* **Available records**:
——————
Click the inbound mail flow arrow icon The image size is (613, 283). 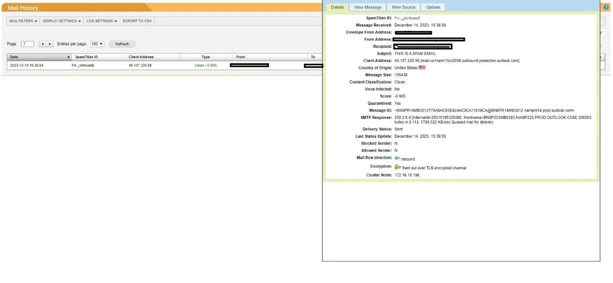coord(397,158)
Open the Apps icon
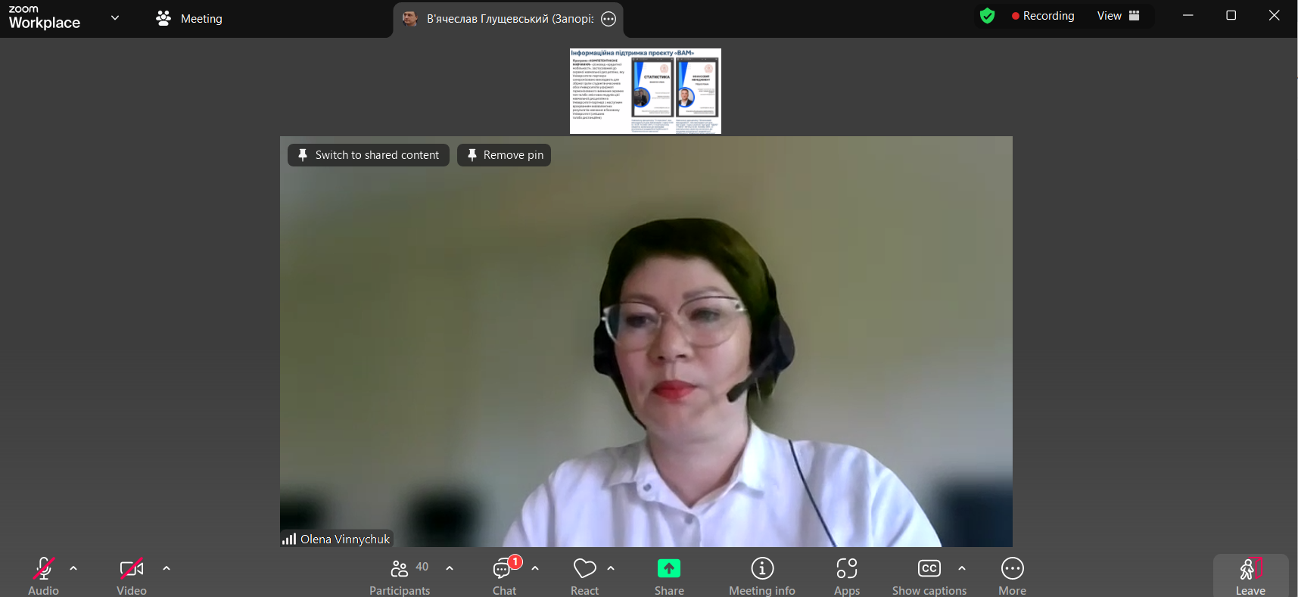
——————
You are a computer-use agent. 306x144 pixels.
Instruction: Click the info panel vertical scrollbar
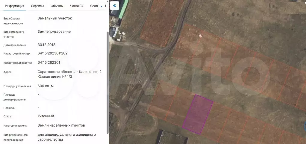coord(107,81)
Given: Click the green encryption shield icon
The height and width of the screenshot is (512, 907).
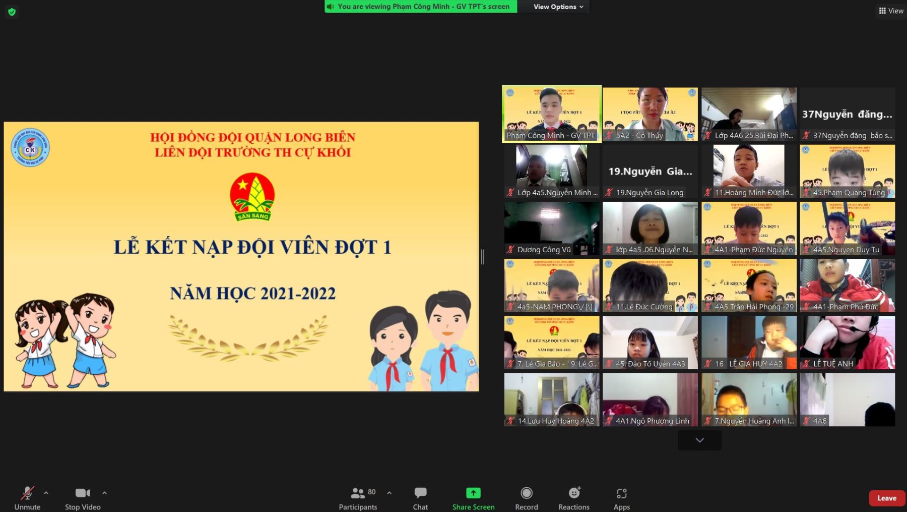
——————
* **Task goal**: What do the entries above read from the line containing "Instruction: Click the" through the line containing "The height and"? Output those lines exactly, both ends included, with the pictures left out.

* **Solution for this task**:
Instruction: Click the info panel vertical scrollbar
coord(107,81)
Given: Click the green encryption shield icon
The height and width of the screenshot is (512, 907).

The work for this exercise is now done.